*Task description*
Please quote the rows below, starting at the line that contains "You are a computer-use agent. 1080x1920" and ending at the line that contains "coord(627,193)", with both of those lines included.

*Excerpted data*
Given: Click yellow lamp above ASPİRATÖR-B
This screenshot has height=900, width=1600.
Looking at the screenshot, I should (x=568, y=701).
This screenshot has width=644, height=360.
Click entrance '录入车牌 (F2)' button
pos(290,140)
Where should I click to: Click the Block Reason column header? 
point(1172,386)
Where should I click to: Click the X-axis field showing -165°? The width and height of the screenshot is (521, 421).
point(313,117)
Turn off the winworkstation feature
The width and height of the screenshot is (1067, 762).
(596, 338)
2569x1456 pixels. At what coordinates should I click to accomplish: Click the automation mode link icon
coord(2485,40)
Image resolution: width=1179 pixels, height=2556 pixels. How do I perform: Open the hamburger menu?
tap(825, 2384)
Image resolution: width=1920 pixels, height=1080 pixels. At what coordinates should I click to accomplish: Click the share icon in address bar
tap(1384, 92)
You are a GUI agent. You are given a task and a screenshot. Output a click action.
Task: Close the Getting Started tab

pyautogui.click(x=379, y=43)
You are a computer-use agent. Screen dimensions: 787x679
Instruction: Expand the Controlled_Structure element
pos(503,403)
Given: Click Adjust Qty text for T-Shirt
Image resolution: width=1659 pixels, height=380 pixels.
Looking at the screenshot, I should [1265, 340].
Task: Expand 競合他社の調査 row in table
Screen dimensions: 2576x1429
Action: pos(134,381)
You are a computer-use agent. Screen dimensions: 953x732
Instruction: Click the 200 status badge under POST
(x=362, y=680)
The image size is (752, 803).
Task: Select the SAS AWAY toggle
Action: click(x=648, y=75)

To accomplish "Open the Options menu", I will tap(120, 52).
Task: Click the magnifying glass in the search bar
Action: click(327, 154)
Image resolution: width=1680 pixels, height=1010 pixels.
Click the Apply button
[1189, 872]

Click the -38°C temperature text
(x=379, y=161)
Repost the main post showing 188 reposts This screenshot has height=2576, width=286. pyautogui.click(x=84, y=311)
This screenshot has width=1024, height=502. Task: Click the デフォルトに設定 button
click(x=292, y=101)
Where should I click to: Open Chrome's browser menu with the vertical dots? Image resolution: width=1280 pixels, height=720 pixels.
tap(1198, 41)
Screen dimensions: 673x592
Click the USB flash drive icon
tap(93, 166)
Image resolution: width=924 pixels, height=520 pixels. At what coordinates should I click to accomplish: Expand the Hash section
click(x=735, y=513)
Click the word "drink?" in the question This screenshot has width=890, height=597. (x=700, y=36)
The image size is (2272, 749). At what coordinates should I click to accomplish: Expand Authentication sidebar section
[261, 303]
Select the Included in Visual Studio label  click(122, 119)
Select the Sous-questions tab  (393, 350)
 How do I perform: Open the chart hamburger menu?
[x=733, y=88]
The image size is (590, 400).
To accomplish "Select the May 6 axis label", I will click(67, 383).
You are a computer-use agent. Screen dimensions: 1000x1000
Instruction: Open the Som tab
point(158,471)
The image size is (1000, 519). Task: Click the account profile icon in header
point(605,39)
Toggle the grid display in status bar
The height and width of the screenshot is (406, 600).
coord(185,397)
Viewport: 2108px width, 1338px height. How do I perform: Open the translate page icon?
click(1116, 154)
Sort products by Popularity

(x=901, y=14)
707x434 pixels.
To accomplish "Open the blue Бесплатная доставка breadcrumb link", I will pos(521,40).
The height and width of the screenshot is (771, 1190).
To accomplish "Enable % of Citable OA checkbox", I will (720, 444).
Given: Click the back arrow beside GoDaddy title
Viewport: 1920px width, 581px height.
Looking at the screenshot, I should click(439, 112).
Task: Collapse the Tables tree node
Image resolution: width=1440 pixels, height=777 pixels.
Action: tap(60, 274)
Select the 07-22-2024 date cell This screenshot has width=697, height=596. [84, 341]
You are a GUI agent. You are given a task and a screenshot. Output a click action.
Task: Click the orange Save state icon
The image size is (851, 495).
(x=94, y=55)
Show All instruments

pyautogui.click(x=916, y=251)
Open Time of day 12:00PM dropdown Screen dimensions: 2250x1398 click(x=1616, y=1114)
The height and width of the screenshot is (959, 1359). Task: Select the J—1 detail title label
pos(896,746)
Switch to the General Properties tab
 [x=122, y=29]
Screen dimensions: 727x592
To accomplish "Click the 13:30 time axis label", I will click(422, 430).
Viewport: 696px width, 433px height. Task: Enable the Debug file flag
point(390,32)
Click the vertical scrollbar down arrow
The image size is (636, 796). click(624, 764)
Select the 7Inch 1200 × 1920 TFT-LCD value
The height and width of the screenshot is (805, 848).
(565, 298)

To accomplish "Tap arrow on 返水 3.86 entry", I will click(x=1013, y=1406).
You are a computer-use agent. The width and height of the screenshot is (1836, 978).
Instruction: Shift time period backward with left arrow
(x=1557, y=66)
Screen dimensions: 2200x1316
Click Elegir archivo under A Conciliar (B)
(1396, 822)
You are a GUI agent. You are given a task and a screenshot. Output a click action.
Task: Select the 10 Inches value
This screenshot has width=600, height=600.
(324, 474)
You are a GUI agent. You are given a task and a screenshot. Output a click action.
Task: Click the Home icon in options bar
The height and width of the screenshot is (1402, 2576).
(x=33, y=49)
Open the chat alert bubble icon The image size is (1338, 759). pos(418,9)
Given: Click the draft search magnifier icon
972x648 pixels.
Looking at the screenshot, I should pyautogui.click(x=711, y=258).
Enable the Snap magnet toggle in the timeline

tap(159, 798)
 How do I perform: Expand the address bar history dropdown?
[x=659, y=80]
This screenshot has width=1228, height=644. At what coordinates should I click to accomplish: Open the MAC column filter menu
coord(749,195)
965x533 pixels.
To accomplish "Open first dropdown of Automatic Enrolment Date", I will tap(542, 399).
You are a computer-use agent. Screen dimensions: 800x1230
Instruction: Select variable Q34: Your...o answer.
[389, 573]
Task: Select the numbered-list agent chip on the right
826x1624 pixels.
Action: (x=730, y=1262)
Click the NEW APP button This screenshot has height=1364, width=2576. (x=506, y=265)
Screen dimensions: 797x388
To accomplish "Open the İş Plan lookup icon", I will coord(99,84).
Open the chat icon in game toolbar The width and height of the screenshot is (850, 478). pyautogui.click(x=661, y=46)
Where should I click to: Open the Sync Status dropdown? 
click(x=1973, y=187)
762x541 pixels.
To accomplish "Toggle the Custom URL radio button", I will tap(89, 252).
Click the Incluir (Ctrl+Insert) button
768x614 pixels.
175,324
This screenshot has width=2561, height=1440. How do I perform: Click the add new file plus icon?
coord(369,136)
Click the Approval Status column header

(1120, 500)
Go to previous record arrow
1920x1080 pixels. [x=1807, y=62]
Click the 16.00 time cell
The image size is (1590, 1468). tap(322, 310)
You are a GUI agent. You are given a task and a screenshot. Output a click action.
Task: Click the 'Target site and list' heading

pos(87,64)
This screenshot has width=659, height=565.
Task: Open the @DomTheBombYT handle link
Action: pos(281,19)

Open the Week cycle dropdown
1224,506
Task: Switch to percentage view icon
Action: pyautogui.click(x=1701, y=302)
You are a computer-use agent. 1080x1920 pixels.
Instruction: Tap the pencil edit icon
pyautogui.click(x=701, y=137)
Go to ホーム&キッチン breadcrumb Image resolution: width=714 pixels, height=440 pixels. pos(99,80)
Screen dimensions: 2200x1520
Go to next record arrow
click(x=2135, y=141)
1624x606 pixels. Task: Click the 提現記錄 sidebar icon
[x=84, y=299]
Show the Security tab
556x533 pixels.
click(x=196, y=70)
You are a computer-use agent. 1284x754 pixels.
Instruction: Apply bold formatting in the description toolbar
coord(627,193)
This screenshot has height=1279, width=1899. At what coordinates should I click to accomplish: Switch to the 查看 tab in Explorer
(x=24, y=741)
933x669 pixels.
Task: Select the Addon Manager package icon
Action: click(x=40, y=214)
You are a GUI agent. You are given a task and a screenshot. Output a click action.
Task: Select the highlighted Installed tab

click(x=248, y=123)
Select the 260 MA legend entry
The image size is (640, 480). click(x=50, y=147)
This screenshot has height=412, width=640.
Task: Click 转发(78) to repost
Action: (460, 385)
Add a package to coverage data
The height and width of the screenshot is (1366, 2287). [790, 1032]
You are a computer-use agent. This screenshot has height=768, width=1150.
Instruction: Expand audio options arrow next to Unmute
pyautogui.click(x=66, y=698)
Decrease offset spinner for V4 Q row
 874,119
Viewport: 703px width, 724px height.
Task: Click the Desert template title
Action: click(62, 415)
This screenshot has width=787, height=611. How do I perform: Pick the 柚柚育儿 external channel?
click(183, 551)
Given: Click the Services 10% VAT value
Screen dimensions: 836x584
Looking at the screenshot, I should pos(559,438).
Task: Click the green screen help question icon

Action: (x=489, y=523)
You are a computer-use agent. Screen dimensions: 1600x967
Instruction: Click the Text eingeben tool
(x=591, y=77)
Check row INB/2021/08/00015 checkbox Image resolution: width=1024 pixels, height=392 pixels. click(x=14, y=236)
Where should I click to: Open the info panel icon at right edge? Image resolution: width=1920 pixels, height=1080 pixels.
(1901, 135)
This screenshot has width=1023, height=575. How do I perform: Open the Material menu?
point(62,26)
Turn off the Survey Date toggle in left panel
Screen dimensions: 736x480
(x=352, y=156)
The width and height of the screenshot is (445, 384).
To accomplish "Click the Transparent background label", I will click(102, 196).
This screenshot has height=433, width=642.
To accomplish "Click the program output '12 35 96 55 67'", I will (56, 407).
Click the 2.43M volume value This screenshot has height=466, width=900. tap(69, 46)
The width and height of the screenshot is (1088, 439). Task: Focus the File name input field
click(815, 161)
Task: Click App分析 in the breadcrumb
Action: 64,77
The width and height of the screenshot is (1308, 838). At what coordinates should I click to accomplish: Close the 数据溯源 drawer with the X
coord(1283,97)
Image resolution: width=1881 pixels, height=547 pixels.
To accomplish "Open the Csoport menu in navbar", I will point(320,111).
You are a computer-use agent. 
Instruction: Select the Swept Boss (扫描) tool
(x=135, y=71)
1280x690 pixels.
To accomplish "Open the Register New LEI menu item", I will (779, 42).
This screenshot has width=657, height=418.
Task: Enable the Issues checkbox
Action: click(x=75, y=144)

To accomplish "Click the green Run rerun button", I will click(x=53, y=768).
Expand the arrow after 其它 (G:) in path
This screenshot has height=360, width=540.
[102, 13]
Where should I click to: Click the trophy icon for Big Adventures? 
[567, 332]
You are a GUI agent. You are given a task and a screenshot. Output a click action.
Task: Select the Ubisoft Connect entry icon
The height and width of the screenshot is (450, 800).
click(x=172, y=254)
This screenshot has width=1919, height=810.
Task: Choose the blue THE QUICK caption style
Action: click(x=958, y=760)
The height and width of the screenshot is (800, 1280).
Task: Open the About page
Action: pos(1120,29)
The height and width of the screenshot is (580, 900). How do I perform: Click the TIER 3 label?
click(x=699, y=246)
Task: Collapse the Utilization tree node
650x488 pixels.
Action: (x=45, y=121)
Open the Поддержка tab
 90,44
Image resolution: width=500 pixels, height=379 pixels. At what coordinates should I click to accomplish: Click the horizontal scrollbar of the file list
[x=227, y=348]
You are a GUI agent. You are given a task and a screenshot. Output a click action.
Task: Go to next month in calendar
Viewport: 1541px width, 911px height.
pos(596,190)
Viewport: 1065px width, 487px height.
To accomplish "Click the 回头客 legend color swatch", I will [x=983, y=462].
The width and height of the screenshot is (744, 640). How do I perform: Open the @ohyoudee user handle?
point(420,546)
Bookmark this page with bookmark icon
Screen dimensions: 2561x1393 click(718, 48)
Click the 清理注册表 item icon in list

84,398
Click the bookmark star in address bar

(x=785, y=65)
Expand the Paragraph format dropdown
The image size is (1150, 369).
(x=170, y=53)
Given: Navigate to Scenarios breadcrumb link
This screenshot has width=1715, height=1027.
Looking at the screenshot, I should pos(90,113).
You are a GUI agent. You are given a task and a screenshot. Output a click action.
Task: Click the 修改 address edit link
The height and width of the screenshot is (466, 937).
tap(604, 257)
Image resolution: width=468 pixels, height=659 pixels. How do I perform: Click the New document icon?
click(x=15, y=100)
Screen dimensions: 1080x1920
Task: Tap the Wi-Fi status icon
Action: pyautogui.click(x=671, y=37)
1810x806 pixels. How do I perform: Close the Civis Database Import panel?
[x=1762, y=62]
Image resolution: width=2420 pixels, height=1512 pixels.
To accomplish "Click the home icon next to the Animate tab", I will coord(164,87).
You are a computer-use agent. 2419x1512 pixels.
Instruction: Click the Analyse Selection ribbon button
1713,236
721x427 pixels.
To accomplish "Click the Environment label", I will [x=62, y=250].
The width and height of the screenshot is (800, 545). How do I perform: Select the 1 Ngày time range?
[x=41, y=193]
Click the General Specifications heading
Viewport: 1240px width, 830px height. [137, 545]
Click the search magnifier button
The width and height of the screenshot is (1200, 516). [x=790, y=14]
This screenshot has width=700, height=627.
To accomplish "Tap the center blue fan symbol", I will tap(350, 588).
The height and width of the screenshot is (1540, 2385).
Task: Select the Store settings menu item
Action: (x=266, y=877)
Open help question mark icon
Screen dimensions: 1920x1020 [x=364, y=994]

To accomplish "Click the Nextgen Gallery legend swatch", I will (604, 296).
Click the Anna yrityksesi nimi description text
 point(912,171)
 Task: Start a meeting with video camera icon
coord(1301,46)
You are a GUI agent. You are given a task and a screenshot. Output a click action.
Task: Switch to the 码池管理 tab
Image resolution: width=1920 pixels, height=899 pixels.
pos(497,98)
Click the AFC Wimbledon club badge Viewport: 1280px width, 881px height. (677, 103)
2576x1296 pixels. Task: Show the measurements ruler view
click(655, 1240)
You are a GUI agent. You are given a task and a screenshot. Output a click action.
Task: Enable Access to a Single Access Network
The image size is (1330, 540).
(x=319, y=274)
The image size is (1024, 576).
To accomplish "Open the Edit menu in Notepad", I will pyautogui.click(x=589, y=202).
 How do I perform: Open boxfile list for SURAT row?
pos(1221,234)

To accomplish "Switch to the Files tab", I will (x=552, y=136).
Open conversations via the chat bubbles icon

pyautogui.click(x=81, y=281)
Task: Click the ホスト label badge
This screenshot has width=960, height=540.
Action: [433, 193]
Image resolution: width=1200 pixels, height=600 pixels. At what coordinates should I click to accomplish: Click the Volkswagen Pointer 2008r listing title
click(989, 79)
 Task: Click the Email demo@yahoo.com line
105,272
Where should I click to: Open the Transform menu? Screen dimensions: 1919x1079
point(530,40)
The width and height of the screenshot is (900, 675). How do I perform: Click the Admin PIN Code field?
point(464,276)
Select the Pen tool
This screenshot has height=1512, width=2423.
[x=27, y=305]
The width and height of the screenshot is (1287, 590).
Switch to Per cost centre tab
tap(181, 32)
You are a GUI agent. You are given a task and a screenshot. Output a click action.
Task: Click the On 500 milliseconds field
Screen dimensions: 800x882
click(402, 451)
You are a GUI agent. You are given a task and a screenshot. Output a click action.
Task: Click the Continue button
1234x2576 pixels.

*Answer to this problem*
You are a computer-use agent. 1080x1920 pixels.
Instruction: Tap the pencil edit icon
pyautogui.click(x=701, y=137)
Go to ホーム&キッチン breadcrumb Image resolution: width=714 pixels, height=440 pixels. pos(99,80)
Screen dimensions: 2200x1520
Go to next record arrow
click(x=2135, y=141)
1624x606 pixels. Task: Click the 提現記錄 sidebar icon
[x=84, y=299]
Show the Security tab
556x533 pixels.
click(x=196, y=70)
You are a computer-use agent. 1284x754 pixels.
Instruction: Apply bold formatting in the description toolbar
coord(627,193)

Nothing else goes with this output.